‘Late Night With Seth Meyers,’ go to bed
He can be a funny guy but he comes up short as a talk show host
March 7, 2014
When Tom Hanks appeared on the second night of Conan O’Brien’s new TBS talk show, he looked around the generic set and said ironically, “You have taken the late-night chat-show format and blown it out of the water!”
But O’Brien had an excuse for moving his version of “The Tonight Show” intact to cable: If he changed anything, it could be seen as an admission that NBC was right in pushing him out.

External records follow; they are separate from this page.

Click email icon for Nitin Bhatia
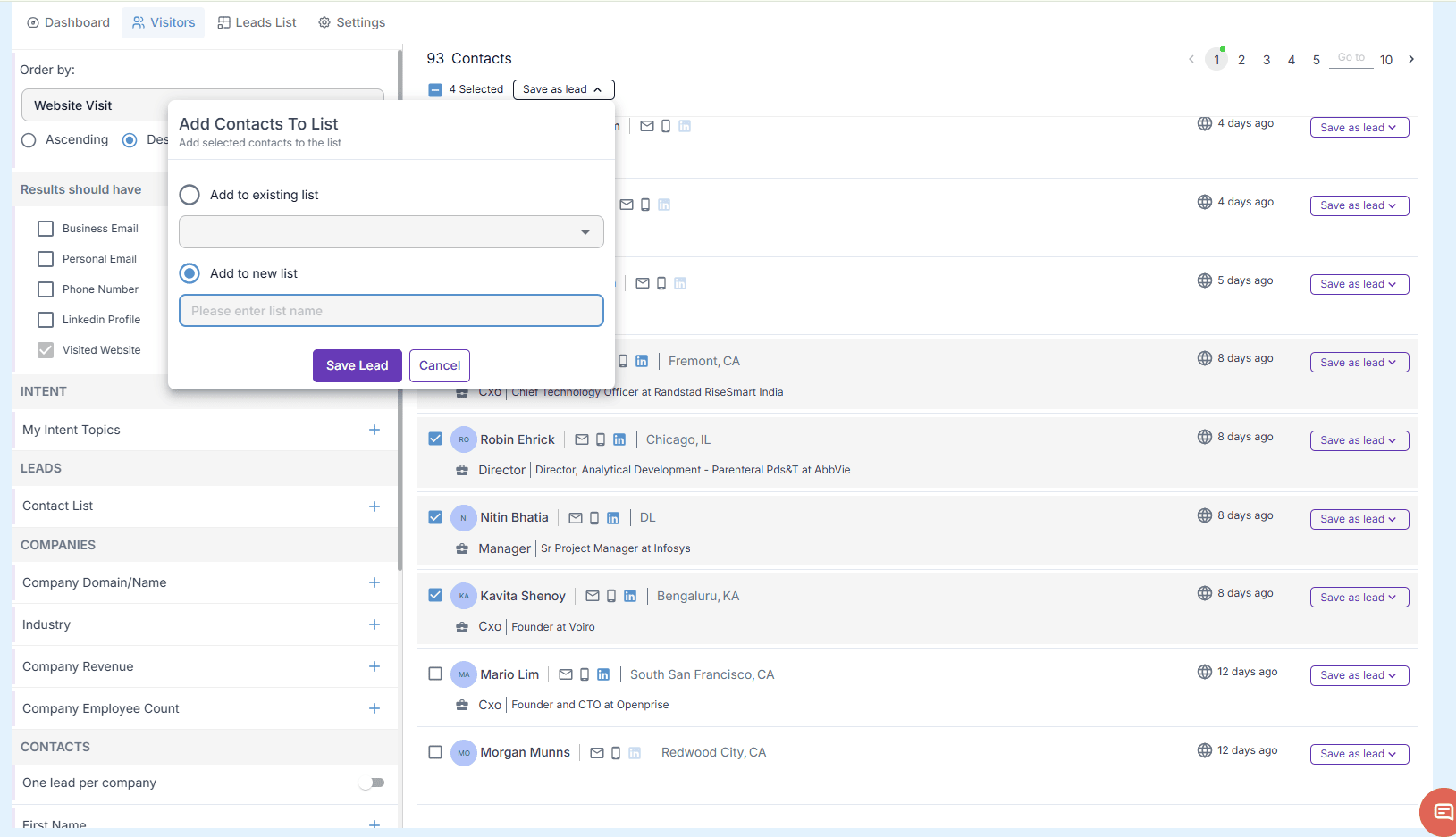point(576,518)
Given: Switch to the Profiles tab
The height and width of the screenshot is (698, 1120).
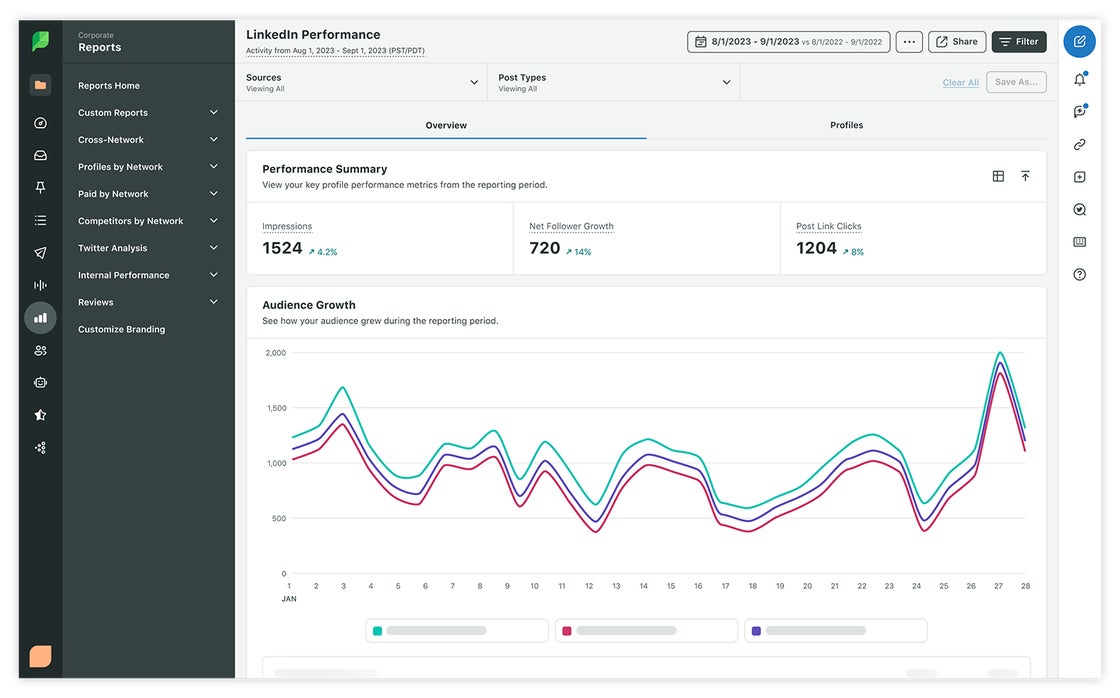Looking at the screenshot, I should pos(846,125).
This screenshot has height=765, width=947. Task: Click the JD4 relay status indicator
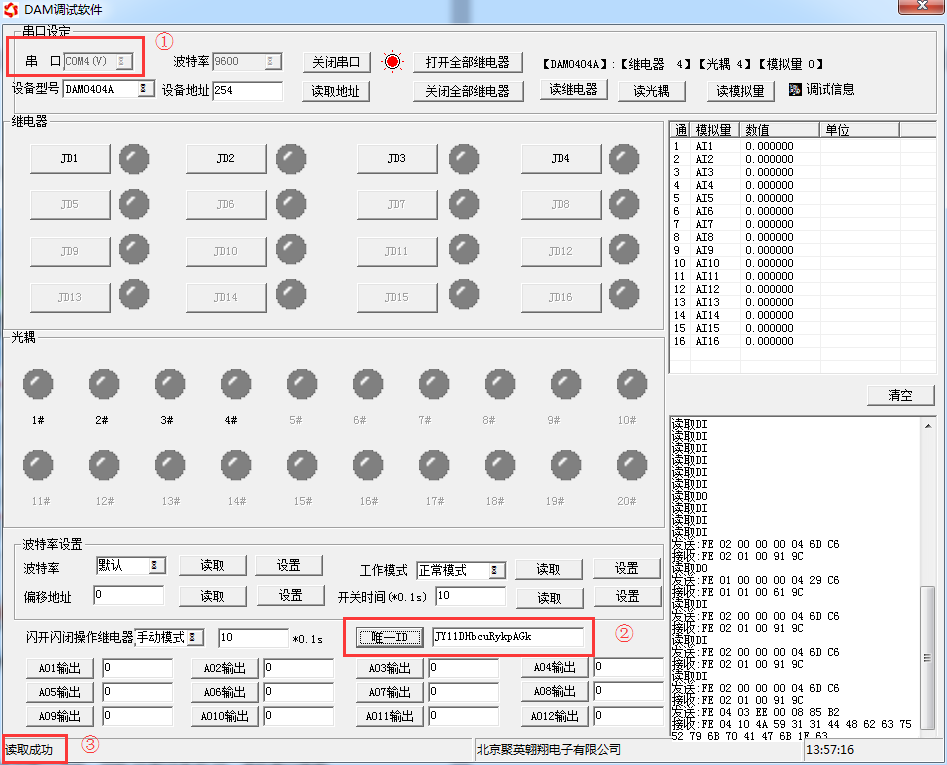point(623,158)
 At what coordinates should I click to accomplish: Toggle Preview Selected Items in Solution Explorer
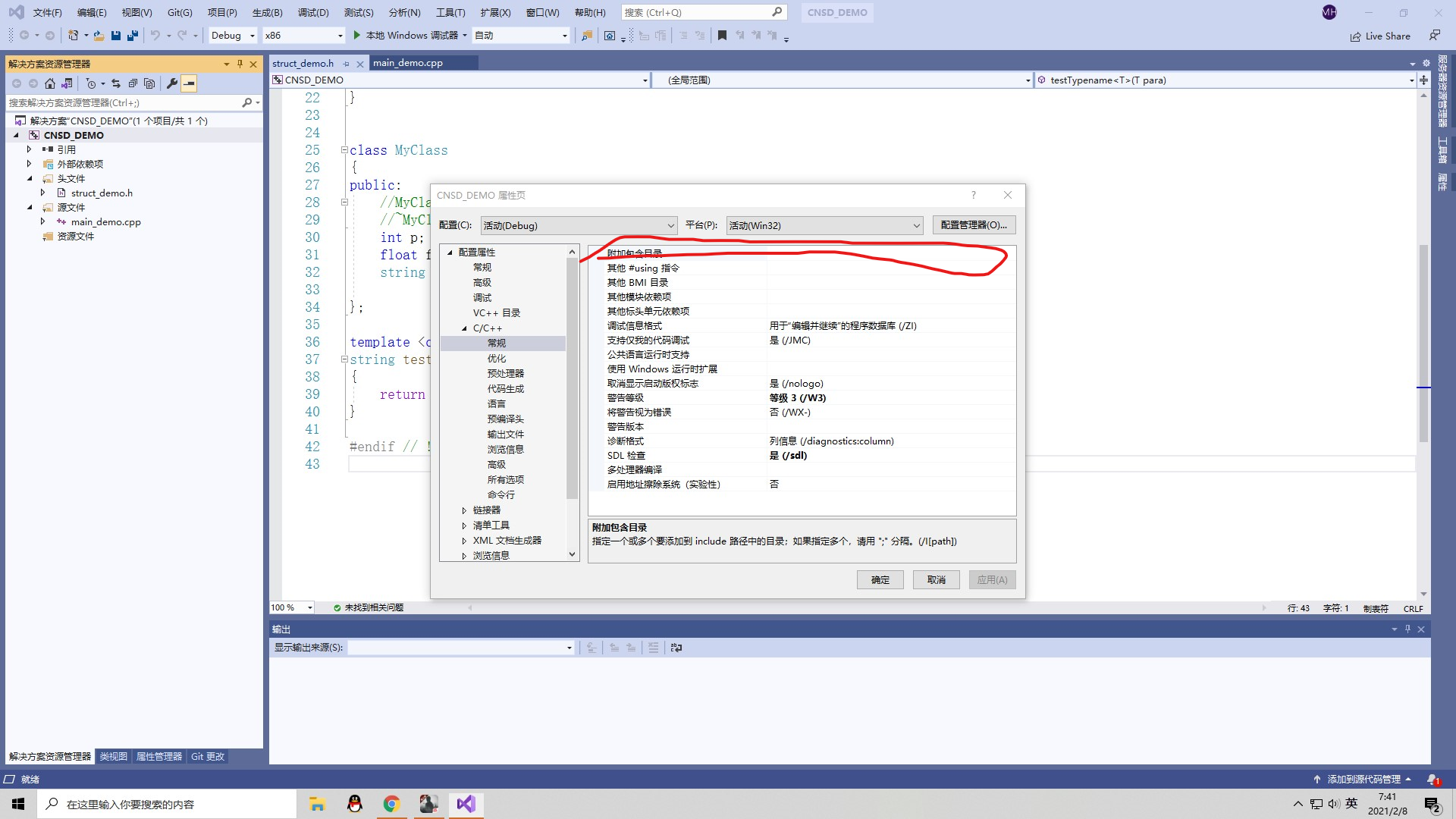click(189, 83)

Seth Meyers, who is basically starting from scratch as the new host of NBC’s “Late Night,” doesn’t have an excuse, but he’s brought nothing new to the gig. Although he has worked through his early stiffness, his performance in his monologues, interviews and comedy bits is average, and his personality and comic stance remain hard to grasp.
The show has chosen to forgo Meyers’ proven skill as a fake newsman without finding anything else that plays to his strengths. Though Meyers should be able to coast for a while on the lead-in audience from Jimmy Fallon’s “Tonight Show,” he’s going to have to come up with some reason for viewers to seek him out.
In his first episode, on Monday, Feb. 24 (or the morning of Tuesday, Feb. 25), Meyers looked like a beginner during the opening monologue. Staring straight ahead for much of it, he seemed to be reading off cue cards. This was in character when Meyers was anchoring the “Weekend Update” segments on “Saturday Night Live,” but it made him seem stiff and nervous doing standup.
By this week’s Tuesday and Wednesday night shows, however, Meyers had learned to look left and right and pretend to make eye contact with the studio audience. It was a great improvement.
Given Meyers’ years of experience working with topical material, it’s surprising that the jokes in the monologues aren’t more on-point. On Wednesday, noting that Steven Spielberg is considering making a remake of “West Side Story,” Meyers said that “the Spielberg version will feature actual sharks and actual jets.”
The comedy bits have been a mixed bag. In the first show, a routine using Venn diagrams largely misinterpreted what a Venn diagram is. On Tuesday, Meyers speculated about what famous people in photos were texting. Ben Affleck, for example, was writing to Christian Bale, “How do you do the Batman voice. Any chance he might be from Boston?”
On Wednesday, Meyers challenged one of his writers to detangle some headphones faster than Meyers could explain the current situation in Ukraine. After the writer lost, he said that Meyers had threatened to fire him if he won.
The celebrity interviews have been a mixed bag. On the first night, Meyers’ former “Update” co-anchor Amy Poehler was reliably delightful, and their banter was quick. Nonetheless, it didn’t sound that implausible when Meyers said, “We have faked chemistry so well over the years.”
Poehler brought out the best in the next guest, Vice President Joe Biden, who seems to have become her soul mate since his appearance on her sitcom “Parks and Recreation.”
On the other hand, Wednesday’s interview with Ice-T and his wife and reality-show co-star, Coco, was a long slog, unredeemed by the fact that Coco and Meyers’ wife attended the same Montessori school in Albuquerque, N.M.
A highlight of each show is Meyers’ brief chats with his bandleader, Fred Armisen, another former “SNL” colleague. Spontaneous if not wholly improvised, they let Armisen’s oddball personality shine. In one, he discussed his new History Channel show, which covers the history of the previous hour and airs whenever the channel tells him.
Those chats underscore two problems with Meyers as host. First, he is more skilled as a straight man than as a monologist. Many of his best moments on “SNL” came when he was the foil to one of the guest commentators on “Update,” like Bill Hader’s Stefon.
But more important is Meyers’ lack of a strong persona that we can identify and that he can use as a springboard for comedy. Whereas David Letterman is the grouchy neighbor, Jimmy Fallon is the eager-to-please little brother and Fred Armisen is the out-there colleague, Meyers is…the smart guy?
When he told an anecdote about his inability to handle a flat tire while on a weekend getaway with his wife, the story suffered because it’s hard to imagine him having a wife, or even having weekends.
A news anchorman, real or fake, can thrive for decades without projecting relatability and humanity. But if Meyers wants to be the last person a lot of people see before going to bed, he’s going to have to find a way to tell us who he is and why we should like him.